Thread (7 messages) 7 messages, 2 authors, 2025-11-19

Re: [PATCH net] vhost: rewind next_avail_head while discarding descriptors

From: "Michael S. Tsirkin" <mst@redhat.com>
Date: 2025-11-17 08:49:32
Also in: kvm, lkml, stable, virtualization

On Mon, Nov 17, 2025 at 12:26:51PM +0800, Jason Wang wrote:
On Fri, Nov 14, 2025 at 2:25 PM Michael S. Tsirkin [off-list ref] wrote:
quoted
On Fri, Nov 14, 2025 at 09:53:12AM +0800, Jason Wang wrote:
quoted
On Thu, Nov 13, 2025 at 4:13 PM Michael S. Tsirkin [off-list ref] wrote:
quoted
On Thu, Nov 13, 2025 at 09:54:20AM +0800, Jason Wang wrote:
quoted
When discarding descriptors with IN_ORDER, we should rewind
next_avail_head otherwise it would run out of sync with
last_avail_idx.

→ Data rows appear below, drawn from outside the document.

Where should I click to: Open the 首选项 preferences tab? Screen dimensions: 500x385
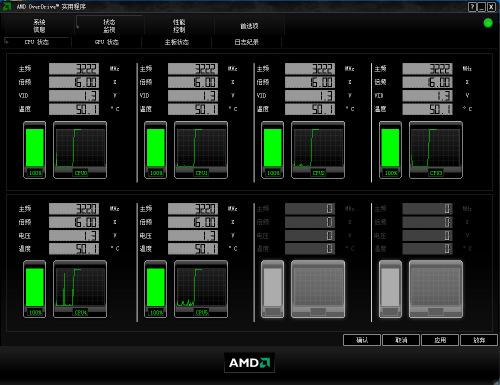(x=249, y=26)
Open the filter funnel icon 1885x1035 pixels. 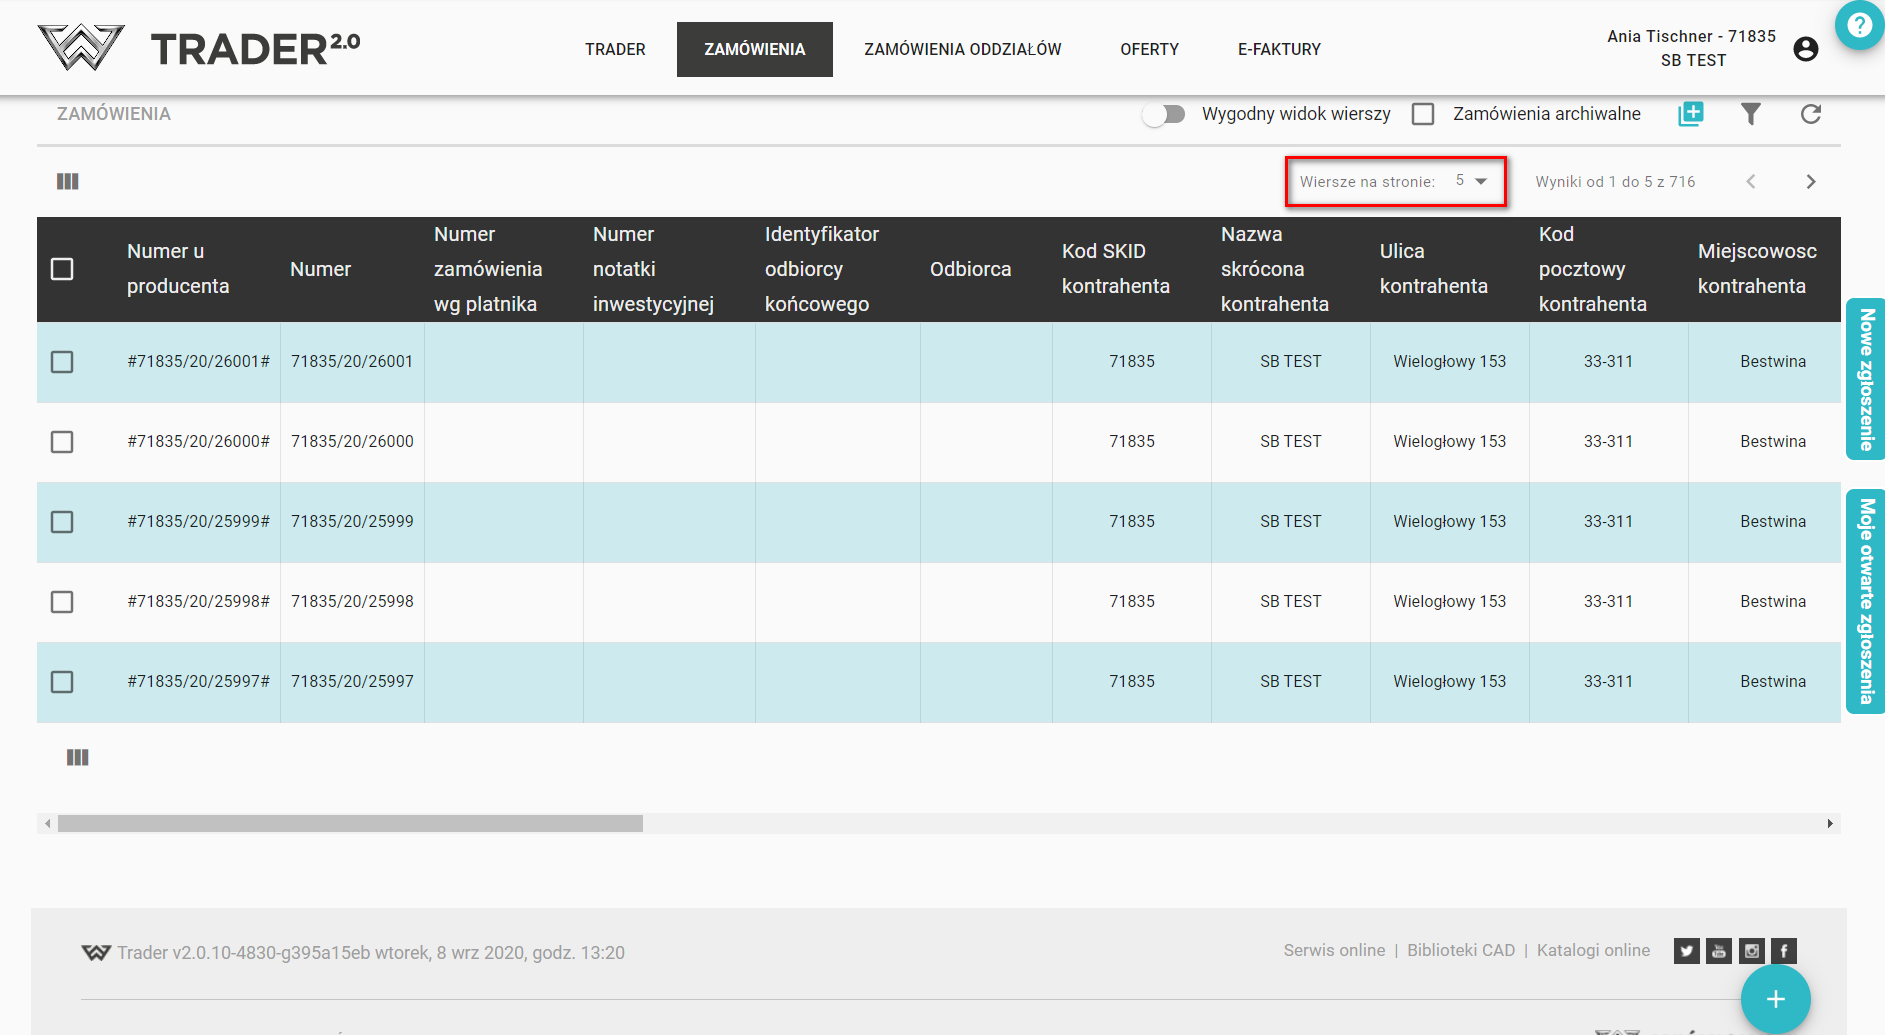click(1750, 114)
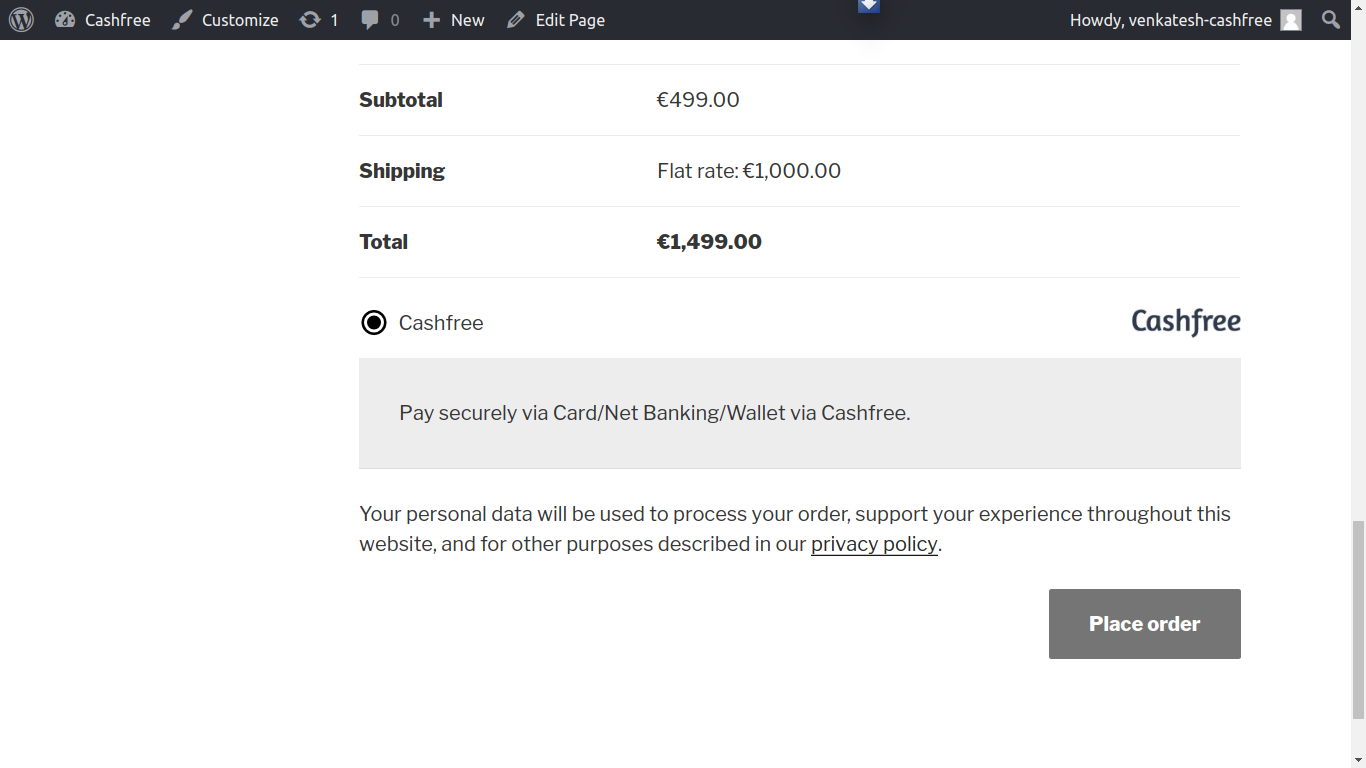Open the admin bar search magnifier
The image size is (1366, 768).
(x=1331, y=20)
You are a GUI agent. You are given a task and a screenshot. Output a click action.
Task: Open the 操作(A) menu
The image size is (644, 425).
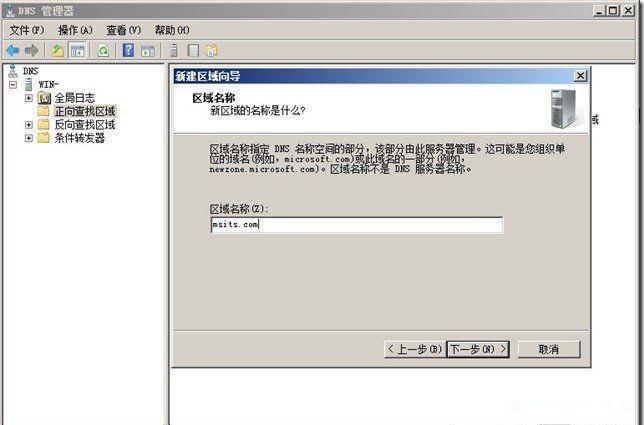click(x=75, y=30)
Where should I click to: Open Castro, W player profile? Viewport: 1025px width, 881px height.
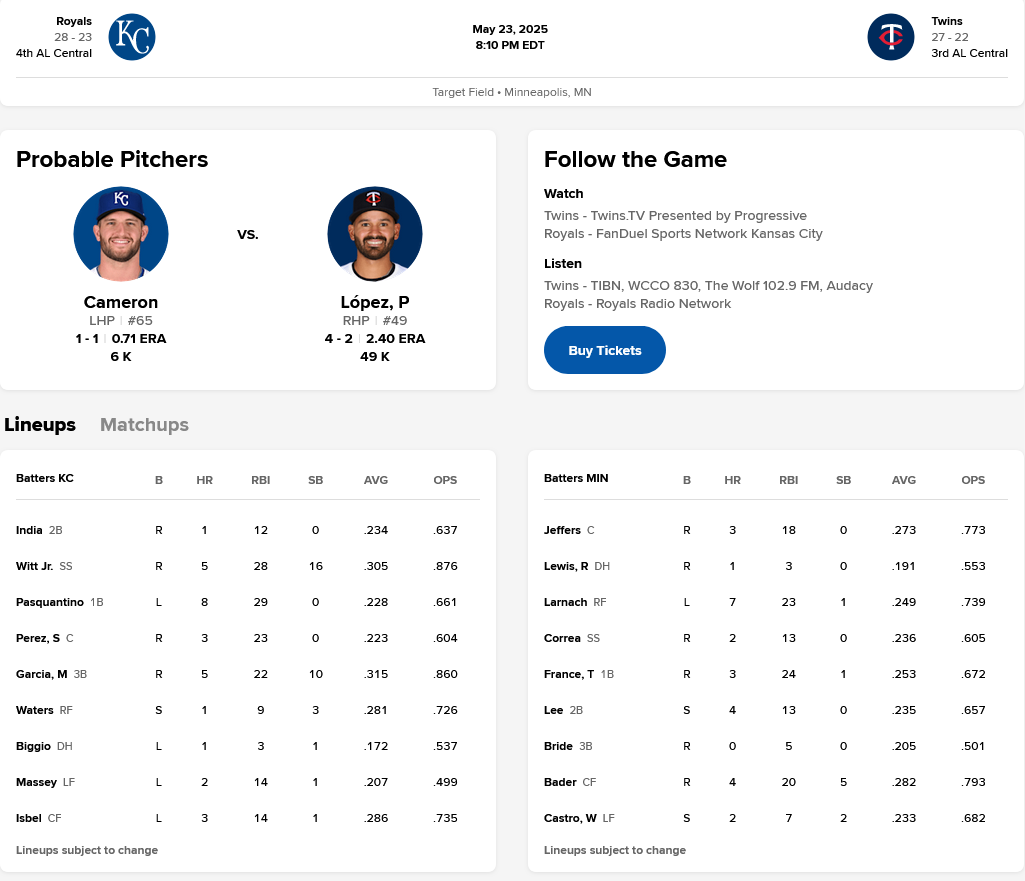coord(570,818)
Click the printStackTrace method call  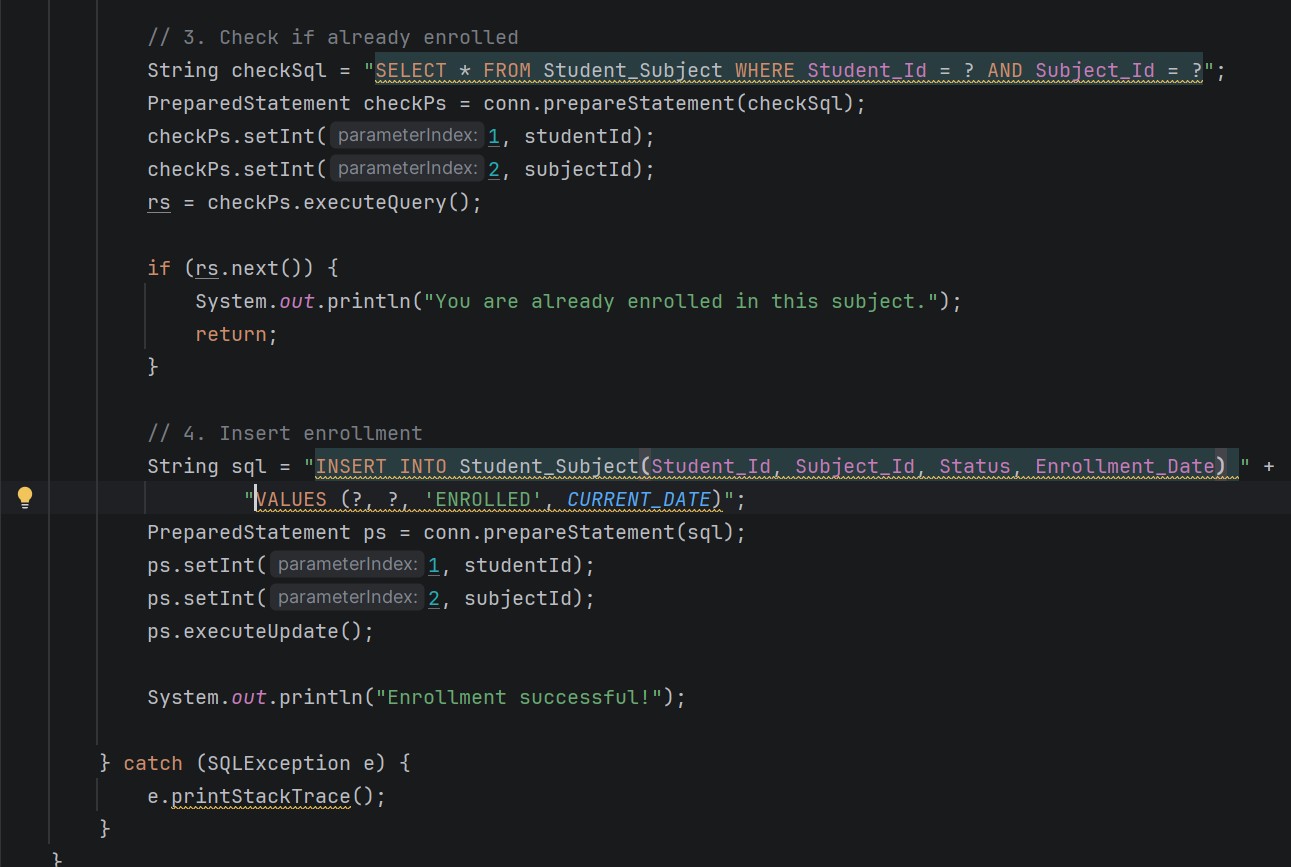(261, 796)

This would cause driver to report
"id X is not a head".

Fixing this by returning the number of descriptors that is used for
each buffer via vhost_get_vq_desc_n() so caller can use the value
while discarding descriptors.

Fixes: 67a873df0c41 ("vhost: basic in order support")
Cc: stable@vger.kernel.org
Signed-off-by: Jason Wang <jasowang@redhat.com>
Wow that change really caused a lot of fallout.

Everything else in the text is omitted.